> _Dataset excerpts_:
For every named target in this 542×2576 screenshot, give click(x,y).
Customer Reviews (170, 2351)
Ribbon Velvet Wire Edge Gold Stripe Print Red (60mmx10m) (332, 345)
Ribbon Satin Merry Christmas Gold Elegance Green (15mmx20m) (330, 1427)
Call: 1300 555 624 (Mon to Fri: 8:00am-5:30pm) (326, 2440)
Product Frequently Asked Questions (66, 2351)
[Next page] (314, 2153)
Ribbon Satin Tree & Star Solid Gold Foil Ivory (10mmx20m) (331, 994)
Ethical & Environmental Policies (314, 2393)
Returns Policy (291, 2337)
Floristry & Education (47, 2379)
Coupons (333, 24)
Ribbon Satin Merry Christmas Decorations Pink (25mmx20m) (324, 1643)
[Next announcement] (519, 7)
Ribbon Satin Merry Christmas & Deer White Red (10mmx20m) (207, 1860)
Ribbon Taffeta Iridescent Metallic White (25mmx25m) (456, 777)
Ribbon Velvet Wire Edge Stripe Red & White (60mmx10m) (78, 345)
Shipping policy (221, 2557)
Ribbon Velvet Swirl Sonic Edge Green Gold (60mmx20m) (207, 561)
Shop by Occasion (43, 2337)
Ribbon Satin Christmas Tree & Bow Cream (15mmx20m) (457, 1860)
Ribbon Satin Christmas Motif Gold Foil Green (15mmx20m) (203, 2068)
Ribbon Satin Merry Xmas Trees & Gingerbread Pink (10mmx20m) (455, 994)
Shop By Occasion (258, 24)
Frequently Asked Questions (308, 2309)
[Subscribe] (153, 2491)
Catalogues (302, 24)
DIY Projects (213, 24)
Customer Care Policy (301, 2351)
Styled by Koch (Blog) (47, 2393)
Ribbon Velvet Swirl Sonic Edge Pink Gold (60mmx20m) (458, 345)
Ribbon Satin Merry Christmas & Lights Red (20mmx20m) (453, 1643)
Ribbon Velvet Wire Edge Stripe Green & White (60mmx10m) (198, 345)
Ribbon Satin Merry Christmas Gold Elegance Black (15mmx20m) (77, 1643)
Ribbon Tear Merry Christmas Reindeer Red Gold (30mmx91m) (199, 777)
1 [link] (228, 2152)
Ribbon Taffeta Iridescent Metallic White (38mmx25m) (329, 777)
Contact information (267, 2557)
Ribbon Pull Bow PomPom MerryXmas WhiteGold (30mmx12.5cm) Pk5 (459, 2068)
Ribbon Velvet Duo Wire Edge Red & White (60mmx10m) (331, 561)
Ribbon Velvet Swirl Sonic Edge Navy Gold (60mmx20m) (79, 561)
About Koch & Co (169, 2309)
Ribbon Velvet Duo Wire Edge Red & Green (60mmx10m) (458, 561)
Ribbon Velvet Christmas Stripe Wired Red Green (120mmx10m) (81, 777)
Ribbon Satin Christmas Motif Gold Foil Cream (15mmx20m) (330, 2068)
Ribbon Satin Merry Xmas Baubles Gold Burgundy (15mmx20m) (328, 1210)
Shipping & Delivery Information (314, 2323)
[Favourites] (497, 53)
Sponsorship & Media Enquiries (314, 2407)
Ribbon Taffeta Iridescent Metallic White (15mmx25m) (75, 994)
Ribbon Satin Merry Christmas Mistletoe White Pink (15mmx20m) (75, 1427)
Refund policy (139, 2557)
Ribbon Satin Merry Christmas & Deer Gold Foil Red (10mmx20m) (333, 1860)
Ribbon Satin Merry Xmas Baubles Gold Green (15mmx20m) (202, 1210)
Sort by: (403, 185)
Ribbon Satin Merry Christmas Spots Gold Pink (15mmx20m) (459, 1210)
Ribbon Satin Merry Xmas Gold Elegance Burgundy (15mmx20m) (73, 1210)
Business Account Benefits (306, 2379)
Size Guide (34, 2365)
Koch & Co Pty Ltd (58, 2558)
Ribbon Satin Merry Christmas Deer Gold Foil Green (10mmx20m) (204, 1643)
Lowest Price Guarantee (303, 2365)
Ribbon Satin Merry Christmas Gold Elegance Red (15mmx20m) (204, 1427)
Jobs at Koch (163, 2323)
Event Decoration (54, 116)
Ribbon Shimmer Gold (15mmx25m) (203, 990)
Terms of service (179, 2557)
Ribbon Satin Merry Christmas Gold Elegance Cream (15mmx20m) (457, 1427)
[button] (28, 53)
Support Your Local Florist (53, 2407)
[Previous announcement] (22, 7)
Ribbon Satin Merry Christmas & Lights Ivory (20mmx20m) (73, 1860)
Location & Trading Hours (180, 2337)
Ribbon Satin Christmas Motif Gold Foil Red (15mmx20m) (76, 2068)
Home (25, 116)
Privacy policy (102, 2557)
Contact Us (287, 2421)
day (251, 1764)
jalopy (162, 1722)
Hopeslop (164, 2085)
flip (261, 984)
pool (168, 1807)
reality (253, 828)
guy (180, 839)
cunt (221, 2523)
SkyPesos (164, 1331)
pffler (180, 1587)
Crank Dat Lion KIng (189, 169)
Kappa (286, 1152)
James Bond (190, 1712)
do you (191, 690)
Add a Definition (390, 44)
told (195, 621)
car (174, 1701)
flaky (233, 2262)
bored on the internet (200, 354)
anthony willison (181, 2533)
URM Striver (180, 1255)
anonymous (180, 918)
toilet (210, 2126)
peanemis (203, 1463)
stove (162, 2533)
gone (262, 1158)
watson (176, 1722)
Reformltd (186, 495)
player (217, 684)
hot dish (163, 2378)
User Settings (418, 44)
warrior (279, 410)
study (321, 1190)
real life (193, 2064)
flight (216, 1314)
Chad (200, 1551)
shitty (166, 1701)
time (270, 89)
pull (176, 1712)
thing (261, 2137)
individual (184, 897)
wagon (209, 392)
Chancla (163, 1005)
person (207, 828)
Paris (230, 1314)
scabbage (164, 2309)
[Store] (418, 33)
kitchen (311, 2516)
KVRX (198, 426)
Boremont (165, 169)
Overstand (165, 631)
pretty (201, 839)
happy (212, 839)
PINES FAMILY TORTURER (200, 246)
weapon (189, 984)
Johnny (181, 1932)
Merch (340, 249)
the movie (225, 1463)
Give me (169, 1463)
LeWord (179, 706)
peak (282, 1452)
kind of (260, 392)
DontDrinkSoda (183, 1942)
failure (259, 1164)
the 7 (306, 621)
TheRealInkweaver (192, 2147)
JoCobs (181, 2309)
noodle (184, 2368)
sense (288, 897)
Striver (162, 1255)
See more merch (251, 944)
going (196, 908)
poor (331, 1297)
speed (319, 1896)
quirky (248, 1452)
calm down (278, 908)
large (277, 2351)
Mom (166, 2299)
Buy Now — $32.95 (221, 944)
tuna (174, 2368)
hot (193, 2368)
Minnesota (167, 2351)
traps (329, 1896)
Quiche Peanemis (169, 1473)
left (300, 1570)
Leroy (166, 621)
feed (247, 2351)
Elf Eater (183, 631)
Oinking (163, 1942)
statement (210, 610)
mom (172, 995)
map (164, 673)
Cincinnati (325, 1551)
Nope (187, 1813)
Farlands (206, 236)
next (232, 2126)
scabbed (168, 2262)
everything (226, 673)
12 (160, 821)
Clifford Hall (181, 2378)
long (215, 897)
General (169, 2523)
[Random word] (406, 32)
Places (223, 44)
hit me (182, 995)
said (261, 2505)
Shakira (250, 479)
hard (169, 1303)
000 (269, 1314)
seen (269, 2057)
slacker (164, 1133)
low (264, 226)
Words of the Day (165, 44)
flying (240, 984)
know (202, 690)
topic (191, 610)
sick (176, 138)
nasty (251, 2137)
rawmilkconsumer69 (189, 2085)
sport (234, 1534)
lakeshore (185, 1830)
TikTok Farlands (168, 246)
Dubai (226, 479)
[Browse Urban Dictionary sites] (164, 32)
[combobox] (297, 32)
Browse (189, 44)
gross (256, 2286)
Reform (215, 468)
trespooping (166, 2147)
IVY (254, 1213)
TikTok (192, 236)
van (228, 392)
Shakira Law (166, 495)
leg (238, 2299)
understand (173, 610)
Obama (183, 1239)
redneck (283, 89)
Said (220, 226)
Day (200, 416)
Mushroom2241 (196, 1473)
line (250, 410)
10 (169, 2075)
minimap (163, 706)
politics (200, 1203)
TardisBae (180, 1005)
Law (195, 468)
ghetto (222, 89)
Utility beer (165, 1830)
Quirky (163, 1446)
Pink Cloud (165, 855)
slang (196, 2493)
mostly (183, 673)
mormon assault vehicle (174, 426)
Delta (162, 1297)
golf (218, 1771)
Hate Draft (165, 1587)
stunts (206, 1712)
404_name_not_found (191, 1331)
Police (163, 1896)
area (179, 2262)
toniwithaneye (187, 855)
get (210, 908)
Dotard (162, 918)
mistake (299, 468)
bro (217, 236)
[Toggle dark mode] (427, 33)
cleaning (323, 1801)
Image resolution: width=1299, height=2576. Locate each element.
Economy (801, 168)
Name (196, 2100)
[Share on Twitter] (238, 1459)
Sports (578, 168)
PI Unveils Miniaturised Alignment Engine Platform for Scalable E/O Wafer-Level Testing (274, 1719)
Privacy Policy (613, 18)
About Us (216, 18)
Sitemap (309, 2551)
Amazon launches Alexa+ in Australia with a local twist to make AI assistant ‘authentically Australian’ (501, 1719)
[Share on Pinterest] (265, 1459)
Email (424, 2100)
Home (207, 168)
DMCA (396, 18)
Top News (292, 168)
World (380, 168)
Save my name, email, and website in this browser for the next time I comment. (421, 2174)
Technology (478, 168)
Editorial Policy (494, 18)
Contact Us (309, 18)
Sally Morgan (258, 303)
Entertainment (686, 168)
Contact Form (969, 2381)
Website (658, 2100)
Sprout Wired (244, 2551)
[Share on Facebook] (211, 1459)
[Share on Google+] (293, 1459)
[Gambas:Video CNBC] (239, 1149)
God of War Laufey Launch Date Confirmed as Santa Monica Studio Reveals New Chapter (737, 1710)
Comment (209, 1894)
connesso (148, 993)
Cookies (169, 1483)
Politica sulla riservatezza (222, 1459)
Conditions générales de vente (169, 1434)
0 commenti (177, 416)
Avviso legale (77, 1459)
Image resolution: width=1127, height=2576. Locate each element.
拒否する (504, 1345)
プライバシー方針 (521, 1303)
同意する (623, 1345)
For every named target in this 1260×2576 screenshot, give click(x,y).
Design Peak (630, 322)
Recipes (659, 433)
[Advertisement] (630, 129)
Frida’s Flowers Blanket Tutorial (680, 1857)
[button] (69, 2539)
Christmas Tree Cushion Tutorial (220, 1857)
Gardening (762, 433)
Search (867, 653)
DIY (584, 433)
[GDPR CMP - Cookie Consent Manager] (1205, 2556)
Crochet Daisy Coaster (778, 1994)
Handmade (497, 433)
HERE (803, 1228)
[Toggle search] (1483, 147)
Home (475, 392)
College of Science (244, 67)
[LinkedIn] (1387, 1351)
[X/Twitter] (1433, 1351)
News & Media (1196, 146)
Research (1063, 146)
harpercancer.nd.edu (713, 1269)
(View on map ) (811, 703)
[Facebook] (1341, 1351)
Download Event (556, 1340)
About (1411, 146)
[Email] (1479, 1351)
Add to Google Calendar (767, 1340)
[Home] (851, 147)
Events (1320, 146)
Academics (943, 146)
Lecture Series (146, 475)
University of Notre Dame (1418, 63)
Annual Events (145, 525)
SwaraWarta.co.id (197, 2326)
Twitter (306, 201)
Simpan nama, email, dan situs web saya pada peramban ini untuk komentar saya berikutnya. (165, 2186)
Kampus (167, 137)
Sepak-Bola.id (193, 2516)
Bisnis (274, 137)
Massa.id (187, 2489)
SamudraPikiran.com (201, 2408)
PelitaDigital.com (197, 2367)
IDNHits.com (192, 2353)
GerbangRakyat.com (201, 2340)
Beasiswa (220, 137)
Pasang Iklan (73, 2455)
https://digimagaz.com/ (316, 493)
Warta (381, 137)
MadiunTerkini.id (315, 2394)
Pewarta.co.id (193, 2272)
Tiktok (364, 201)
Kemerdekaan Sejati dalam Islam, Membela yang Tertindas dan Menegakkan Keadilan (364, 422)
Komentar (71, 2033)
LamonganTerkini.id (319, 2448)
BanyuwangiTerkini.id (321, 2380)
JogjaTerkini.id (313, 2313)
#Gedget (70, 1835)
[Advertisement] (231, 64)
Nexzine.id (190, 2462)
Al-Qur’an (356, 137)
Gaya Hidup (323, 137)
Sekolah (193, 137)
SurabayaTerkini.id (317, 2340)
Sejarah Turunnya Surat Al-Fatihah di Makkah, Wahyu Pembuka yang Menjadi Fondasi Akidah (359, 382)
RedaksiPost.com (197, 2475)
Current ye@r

> _Problem to solve_: Using the data above, reproduce exactly the lines between those holding "Kappa (286, 1152)" and "Boremont (165, 169)", inclusive, and no others.

> _Output below_:
Kappa (286, 1152)
James Bond (190, 1712)
do you (191, 690)
Add a Definition (390, 44)
told (195, 621)
car (174, 1701)
flaky (233, 2262)
bored on the internet (200, 354)
anthony willison (181, 2533)
URM Striver (180, 1255)
anonymous (180, 918)
toilet (210, 2126)
peanemis (203, 1463)
stove (162, 2533)
gone (262, 1158)
watson (176, 1722)
Reformltd (186, 495)
player (217, 684)
hot dish (163, 2378)
User Settings (418, 44)
warrior (279, 410)
study (321, 1190)
real life (193, 2064)
flight (216, 1314)
Chad (200, 1551)
shitty (166, 1701)
time (270, 89)
pull (176, 1712)
thing (261, 2137)
individual (184, 897)
wagon (209, 392)
Chancla (163, 1005)
person (207, 828)
Paris (230, 1314)
scabbage (164, 2309)
[Store] (418, 33)
kitchen (311, 2516)
KVRX (198, 426)
Boremont (165, 169)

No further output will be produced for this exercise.